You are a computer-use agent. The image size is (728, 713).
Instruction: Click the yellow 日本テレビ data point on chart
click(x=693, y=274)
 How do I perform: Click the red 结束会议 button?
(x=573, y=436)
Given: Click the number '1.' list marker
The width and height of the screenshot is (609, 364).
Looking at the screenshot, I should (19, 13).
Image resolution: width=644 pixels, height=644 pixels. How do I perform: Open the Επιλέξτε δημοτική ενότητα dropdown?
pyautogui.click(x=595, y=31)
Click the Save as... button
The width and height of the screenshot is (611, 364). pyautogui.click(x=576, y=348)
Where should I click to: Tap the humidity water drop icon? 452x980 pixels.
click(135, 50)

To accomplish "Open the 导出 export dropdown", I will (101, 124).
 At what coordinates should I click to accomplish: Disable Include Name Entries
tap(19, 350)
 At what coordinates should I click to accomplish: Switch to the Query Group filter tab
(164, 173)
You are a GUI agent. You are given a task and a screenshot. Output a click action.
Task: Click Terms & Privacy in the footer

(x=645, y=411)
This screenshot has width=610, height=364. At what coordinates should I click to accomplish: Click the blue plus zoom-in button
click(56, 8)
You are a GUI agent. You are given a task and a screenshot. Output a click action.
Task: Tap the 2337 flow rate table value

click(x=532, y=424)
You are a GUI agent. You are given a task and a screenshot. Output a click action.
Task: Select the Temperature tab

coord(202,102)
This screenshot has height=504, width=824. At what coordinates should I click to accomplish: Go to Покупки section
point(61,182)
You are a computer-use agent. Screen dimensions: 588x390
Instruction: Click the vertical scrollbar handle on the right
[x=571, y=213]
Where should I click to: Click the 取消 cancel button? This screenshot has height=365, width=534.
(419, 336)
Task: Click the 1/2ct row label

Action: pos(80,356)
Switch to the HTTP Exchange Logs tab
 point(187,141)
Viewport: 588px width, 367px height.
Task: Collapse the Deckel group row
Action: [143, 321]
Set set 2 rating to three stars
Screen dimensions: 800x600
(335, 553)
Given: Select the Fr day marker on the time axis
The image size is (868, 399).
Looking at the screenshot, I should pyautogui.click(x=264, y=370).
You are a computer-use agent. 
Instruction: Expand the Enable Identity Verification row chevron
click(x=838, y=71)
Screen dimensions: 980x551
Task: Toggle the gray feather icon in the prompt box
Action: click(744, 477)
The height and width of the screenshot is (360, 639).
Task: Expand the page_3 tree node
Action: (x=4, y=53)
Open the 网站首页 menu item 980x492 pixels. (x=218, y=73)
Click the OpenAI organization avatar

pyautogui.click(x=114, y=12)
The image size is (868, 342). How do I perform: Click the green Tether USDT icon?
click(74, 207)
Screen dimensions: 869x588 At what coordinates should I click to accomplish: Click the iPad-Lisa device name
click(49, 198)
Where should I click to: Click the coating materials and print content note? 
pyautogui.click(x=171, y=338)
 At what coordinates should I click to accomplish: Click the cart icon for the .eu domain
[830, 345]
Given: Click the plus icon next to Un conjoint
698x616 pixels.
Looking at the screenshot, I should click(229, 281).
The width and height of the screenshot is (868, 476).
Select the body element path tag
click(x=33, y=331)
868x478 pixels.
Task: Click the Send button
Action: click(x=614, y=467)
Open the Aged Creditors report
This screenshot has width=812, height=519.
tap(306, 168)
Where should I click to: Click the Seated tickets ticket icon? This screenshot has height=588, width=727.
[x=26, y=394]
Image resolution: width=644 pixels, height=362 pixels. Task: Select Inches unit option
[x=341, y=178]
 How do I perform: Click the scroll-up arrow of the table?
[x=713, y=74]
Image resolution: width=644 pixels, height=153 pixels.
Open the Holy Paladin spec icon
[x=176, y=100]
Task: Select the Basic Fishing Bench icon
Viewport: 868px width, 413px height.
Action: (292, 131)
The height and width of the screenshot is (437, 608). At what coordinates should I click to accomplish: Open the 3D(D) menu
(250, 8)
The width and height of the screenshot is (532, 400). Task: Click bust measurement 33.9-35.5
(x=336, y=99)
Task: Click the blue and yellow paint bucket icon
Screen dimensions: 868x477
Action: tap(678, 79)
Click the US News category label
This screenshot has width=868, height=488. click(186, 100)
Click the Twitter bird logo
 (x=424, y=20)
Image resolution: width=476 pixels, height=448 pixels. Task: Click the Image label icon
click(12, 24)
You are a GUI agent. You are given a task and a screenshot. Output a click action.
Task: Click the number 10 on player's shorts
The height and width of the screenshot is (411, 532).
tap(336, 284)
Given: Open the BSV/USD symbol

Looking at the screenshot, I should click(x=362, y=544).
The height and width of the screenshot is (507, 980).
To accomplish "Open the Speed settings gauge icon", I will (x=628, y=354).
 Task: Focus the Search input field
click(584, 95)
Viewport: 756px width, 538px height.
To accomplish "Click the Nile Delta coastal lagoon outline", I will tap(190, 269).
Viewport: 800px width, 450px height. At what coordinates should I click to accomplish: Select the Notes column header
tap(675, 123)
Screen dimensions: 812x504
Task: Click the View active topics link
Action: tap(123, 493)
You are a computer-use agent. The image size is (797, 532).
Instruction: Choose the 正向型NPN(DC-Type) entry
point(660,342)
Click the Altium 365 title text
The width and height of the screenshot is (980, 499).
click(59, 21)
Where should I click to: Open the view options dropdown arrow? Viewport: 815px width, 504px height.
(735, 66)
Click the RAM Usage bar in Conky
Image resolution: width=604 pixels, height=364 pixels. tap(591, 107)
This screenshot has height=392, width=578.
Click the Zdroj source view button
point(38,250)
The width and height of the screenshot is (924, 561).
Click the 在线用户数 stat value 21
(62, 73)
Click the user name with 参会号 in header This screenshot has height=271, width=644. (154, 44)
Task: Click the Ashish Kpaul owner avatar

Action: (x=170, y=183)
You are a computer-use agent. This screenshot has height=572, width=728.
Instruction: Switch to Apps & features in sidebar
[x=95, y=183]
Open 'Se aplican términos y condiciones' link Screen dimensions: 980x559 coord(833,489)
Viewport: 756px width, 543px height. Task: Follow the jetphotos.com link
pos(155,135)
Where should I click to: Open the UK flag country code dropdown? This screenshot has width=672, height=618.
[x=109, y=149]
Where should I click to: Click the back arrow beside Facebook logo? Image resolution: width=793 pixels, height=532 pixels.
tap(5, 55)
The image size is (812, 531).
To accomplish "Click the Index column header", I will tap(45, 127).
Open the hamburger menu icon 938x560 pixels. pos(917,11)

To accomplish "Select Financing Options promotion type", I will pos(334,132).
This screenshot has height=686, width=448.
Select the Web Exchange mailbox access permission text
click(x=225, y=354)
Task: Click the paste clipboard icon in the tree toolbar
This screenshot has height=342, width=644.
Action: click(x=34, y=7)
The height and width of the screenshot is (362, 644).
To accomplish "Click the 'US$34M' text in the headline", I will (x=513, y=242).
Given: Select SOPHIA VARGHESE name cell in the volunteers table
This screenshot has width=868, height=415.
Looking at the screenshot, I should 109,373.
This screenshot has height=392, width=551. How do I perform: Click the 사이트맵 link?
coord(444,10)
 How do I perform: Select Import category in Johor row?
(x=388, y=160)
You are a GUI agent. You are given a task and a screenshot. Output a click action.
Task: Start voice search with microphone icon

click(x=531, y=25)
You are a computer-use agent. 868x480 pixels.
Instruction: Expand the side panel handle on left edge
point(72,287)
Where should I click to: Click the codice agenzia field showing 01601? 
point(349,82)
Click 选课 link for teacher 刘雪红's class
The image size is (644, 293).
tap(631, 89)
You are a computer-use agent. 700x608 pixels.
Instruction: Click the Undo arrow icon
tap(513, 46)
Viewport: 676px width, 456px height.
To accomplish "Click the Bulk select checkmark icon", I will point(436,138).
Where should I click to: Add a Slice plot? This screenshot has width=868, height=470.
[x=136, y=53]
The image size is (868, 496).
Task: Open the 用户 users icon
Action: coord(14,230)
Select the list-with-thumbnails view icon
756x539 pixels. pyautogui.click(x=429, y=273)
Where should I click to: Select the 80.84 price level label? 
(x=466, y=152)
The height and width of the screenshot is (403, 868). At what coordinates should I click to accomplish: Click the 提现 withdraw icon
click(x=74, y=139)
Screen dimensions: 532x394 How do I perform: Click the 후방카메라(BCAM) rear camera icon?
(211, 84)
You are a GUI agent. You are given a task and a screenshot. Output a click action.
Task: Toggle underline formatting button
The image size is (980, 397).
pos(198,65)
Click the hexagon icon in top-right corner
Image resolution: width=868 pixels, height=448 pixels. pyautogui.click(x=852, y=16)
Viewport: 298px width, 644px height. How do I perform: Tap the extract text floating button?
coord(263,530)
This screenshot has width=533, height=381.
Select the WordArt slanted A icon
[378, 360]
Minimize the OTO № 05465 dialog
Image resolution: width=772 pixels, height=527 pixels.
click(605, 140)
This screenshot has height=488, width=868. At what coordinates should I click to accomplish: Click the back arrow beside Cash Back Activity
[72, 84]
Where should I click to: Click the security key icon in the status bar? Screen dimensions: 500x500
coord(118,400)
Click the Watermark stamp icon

..............................

**Problem details:** Among the lines of the data, identify those with the word "computer". Copy each of them.

**Response to the task:**
You are a computer-use agent. The image size is (728, 713).
You are a computer-use agent. Screen dimensions: 588x390
You are a computer-use agent. 
You are a computer-use agent. The image size is (797, 532).
You are a computer-use agent. This screenshot has height=572, width=728.
You are a computer-use agent. 868x480 pixels.
You are a computer-use agent. 700x608 pixels.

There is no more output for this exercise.